Reprenons toute l’affaire telle que Talese la relate. Un jour de janvier 1980, alors qu’il s’apprête à publier son enquête sur la sexualité des Américains, La femme du voisin (réédité ces jours-ci en Points), Gay Talese reçoit une lettre anonyme d’un homme lui révélant être le propriétaire d’un motel situé à Denver dont la plupart des chambres lui permettent de donner libre cours, et en toute discrétion, à ses penchants voyeuristes. Cet homme, Gerald Foos, Américain modèle, beau mari, bon père de famille, sportif accompli, ancien militaire, va inviter Talese pour faire "la visite du propriétaire". Ainsi que pour lui confier son journal intime dans lequel non seulement il inventorie l’ensemble de ses séances de voyeurisme (se livrant par exemple à une recension maniaque mais assez fascinante des pratiques sexuelles en fonction de l’âge, de la classe sociale ou de la race de ses clients), mais également il confesse les raisons de ce qu’à aucun moment ni Talese (qui ira même jusqu’à se livrer avec lui au voyeurisme) ni lui n’appelleront une perversion.

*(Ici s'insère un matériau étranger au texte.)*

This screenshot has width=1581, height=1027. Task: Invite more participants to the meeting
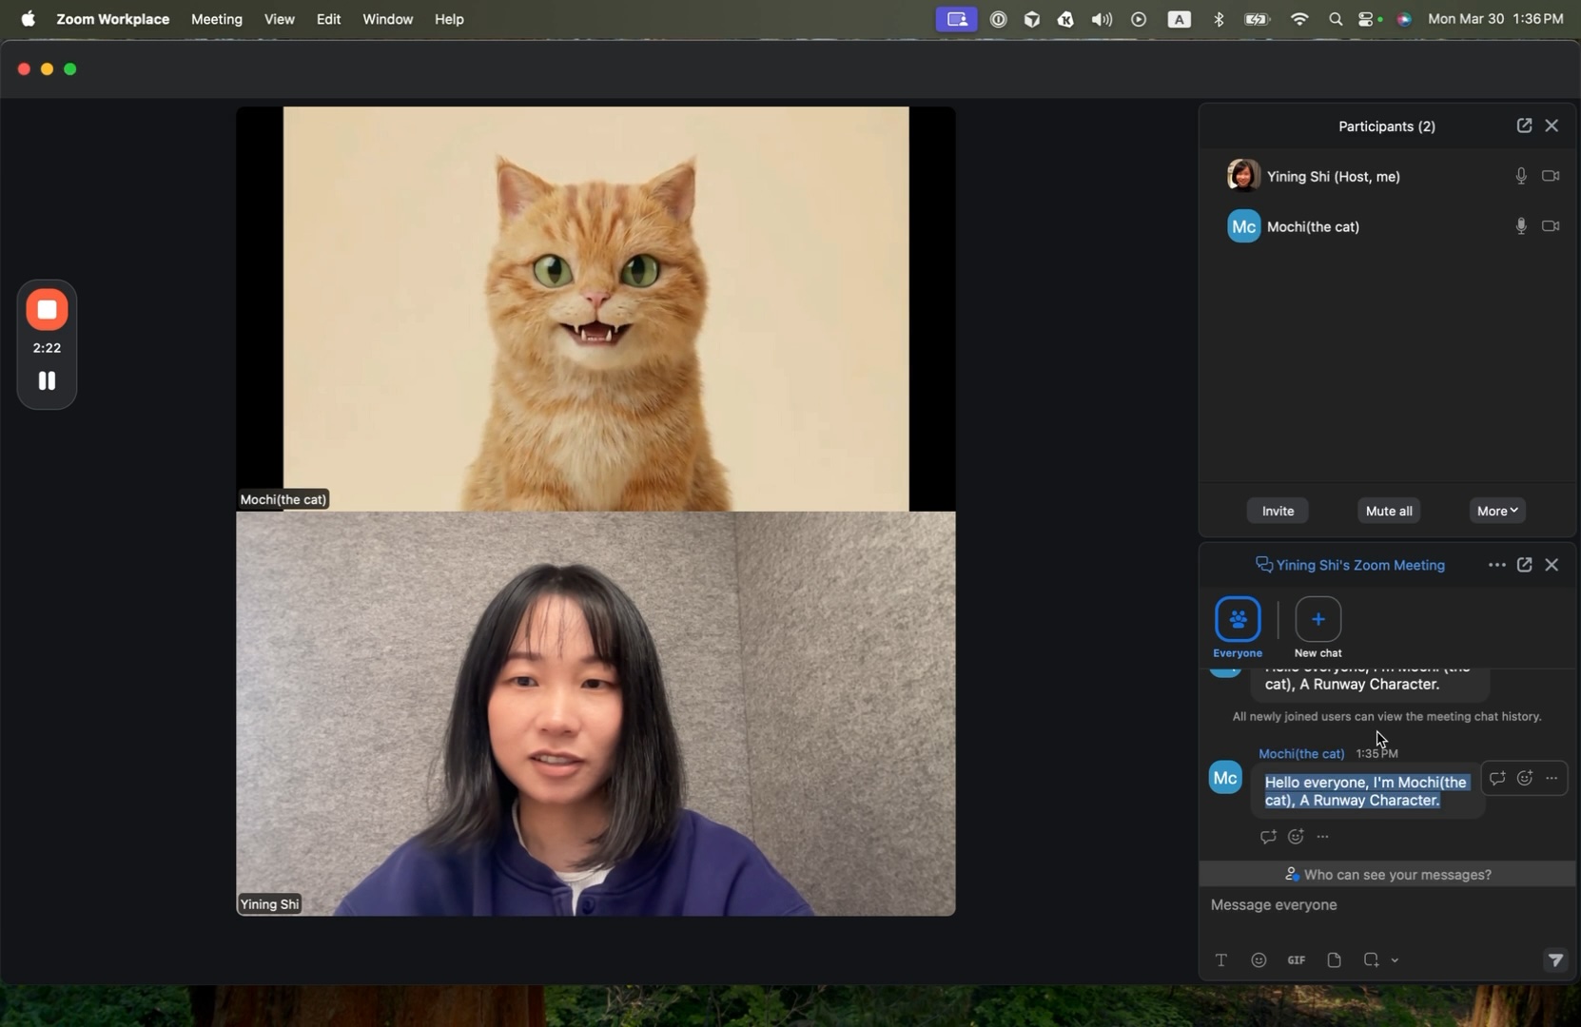1277,511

Talese se refusant à rien publier sans pouvoir citer de nom, il devra attendre 2013 pour que Foos l’autorise, trente ans après leur première rencontre, à en faire état. Résultat : ce livre, embarrassant et fascinant. Dans sa préface, son éditeur, Adrien Bosc, pose les enjeux moraux, mais aussi politiques et finalement littéraires qui sont les siens. Bien sûr, depuis la publication du livre, des doutes se sont fait jour sur sa totale véracité (le voyeur fait démarrer son journal en 1966 alors qu’il n’a fait l’acquisition de son motel que trois ans plus tard ; Talese semble ignorer, ou préfère taire, que pendant huit ans, dans les années 1980, Foos n’en était plus le propriétaire…). Néanmoins, au-delà de ce "fact checking", la vraie question est celle du voyeurisme, de qui regarde qui, du regard de l’auteur observant le voyeur, de celui du lecteur dont l’ambiguïté en tant que telle n’est pas moins grande. C’est assez vertigineux. Et - osera-t-on l’avouer ? - jouissif. O. M.